▸ **TASK STATEMENT**:
Go through the records that follow and tally the lines with "field" in them; answer with the number alone.

▸ **Data records**:
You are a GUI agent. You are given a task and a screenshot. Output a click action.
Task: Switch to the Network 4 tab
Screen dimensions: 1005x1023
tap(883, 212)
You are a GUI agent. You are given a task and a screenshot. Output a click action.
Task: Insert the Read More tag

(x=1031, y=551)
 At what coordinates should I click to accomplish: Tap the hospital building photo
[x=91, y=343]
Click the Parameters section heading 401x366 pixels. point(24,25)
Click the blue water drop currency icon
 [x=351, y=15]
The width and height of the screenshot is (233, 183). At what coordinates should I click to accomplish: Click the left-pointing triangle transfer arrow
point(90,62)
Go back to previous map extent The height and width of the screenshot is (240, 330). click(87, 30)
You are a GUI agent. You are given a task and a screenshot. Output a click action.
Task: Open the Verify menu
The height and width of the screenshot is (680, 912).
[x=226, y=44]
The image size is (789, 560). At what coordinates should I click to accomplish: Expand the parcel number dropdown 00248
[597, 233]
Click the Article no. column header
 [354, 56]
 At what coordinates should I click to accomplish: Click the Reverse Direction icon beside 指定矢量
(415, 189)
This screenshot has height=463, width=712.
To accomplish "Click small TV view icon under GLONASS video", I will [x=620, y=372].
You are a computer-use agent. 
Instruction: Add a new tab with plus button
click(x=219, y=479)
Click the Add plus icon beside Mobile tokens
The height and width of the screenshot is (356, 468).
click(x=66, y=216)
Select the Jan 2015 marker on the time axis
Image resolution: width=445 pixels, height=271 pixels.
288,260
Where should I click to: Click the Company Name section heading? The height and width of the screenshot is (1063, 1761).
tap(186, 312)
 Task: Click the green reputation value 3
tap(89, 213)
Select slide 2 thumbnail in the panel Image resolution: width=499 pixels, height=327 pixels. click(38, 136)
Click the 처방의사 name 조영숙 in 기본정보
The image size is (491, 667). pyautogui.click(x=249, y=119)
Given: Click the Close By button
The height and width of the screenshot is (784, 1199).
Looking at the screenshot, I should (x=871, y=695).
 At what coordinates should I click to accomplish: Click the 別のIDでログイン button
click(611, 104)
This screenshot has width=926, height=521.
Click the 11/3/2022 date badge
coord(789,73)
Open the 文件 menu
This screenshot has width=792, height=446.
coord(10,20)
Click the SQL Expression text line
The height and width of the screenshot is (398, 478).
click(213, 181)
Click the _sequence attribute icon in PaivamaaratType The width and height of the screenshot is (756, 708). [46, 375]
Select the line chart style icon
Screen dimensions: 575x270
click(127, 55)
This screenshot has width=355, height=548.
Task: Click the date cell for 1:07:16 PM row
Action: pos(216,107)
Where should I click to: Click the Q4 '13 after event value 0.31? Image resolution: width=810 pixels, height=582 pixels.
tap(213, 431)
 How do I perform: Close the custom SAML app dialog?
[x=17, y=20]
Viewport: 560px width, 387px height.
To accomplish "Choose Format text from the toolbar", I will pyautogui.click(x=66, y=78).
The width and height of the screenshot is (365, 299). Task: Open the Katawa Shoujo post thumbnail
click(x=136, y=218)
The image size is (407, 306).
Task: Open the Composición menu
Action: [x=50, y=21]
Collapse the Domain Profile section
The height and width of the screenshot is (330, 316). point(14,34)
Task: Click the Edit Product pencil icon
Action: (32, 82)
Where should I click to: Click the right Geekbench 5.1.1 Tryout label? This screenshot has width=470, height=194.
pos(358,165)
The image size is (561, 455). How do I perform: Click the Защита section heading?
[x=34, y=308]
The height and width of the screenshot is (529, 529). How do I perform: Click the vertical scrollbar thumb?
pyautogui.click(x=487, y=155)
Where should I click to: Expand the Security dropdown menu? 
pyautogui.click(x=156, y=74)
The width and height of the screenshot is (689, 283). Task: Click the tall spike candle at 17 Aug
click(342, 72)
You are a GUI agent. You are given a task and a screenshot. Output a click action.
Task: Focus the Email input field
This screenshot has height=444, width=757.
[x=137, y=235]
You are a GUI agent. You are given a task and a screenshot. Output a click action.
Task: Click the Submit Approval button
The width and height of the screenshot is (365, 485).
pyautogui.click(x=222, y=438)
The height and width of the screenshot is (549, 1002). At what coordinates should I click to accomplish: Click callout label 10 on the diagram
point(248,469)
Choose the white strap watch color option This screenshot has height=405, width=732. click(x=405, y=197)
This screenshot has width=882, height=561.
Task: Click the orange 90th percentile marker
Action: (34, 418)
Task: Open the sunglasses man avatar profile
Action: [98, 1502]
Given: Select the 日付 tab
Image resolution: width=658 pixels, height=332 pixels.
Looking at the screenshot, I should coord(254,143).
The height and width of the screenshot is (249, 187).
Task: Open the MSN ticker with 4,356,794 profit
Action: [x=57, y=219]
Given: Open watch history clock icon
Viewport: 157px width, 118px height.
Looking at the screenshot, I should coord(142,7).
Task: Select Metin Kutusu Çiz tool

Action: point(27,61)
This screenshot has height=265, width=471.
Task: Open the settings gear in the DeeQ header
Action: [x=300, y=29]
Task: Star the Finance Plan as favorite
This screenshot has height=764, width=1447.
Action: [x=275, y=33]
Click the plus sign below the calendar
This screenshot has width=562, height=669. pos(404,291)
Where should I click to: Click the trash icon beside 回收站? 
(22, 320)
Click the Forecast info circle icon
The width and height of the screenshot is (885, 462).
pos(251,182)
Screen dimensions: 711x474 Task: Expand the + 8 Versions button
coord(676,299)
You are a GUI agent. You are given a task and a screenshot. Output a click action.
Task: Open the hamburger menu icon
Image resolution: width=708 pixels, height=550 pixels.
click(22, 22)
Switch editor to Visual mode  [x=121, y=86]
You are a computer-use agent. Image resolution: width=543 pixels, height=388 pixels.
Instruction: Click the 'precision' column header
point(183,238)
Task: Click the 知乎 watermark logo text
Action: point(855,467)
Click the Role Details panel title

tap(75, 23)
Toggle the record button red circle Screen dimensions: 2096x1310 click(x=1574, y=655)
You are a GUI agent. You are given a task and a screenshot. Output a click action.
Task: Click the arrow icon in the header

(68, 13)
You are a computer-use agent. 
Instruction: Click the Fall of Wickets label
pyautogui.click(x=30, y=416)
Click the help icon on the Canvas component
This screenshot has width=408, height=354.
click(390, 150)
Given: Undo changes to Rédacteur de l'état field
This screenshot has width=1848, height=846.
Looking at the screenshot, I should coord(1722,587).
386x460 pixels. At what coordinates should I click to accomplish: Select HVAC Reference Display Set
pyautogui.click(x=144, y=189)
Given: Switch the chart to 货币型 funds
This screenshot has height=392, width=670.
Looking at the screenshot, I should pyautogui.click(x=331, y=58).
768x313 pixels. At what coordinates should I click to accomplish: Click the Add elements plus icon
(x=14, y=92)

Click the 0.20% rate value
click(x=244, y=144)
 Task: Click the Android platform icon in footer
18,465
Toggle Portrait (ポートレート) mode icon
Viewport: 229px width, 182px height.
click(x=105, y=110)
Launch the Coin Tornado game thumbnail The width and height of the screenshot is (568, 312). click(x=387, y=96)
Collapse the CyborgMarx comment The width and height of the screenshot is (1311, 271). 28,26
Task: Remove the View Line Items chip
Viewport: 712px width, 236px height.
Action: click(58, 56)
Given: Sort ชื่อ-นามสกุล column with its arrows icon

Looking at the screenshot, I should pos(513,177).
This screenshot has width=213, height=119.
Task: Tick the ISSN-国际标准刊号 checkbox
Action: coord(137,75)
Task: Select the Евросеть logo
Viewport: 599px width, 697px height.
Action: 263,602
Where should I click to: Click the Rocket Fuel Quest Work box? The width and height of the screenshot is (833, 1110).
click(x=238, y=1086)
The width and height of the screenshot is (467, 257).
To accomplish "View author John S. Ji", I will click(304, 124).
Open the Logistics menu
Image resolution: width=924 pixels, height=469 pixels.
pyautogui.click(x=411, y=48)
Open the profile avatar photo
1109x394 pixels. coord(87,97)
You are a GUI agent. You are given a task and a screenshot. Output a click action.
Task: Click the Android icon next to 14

▸ **SOLUTION TO THE EXERCISE**:
2